* **Work required**
Below are some entries. Return exactly the lines from the one with "Instruction: Choose the 1d range tab" through the final line, leaving out any pictures.
------------------------------------------------------------------------
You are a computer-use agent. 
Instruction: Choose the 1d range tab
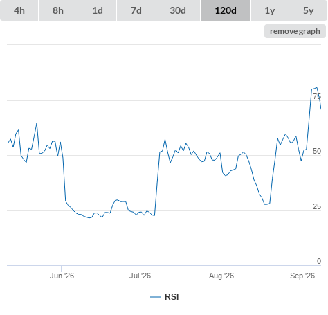98,10
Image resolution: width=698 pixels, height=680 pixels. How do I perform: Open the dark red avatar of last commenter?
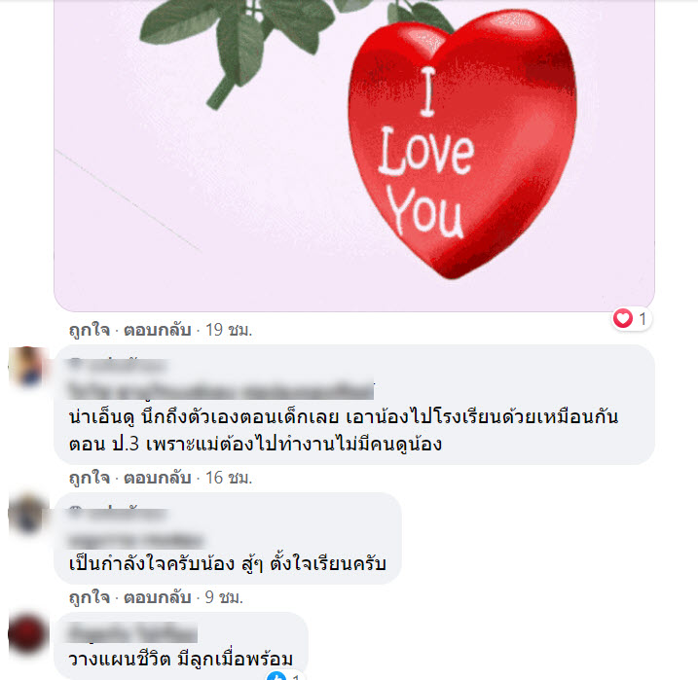point(27,633)
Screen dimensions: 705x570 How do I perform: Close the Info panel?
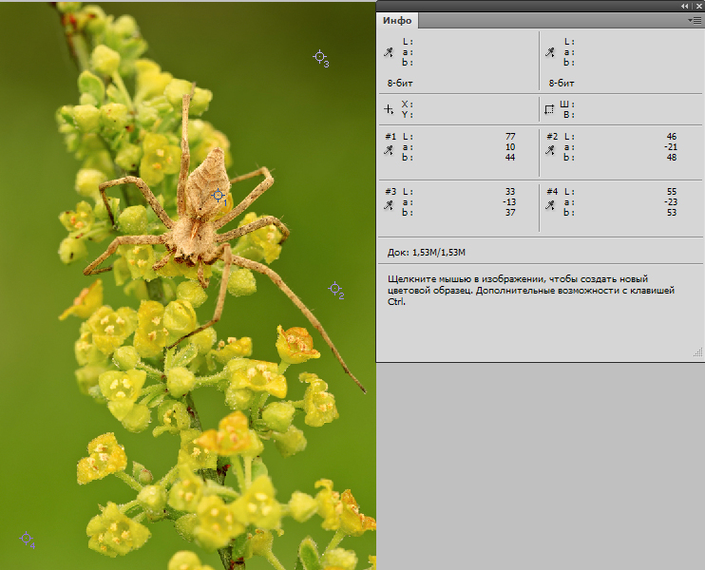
------------------------------------------------------------------------
* **Written answer**
Instruction: Choose the 1d range tab
98,10
Image resolution: width=698 pixels, height=680 pixels. How do I perform: Open the dark red avatar of last commenter?
point(27,633)
Screen dimensions: 705x570 How do I perform: Close the Info panel?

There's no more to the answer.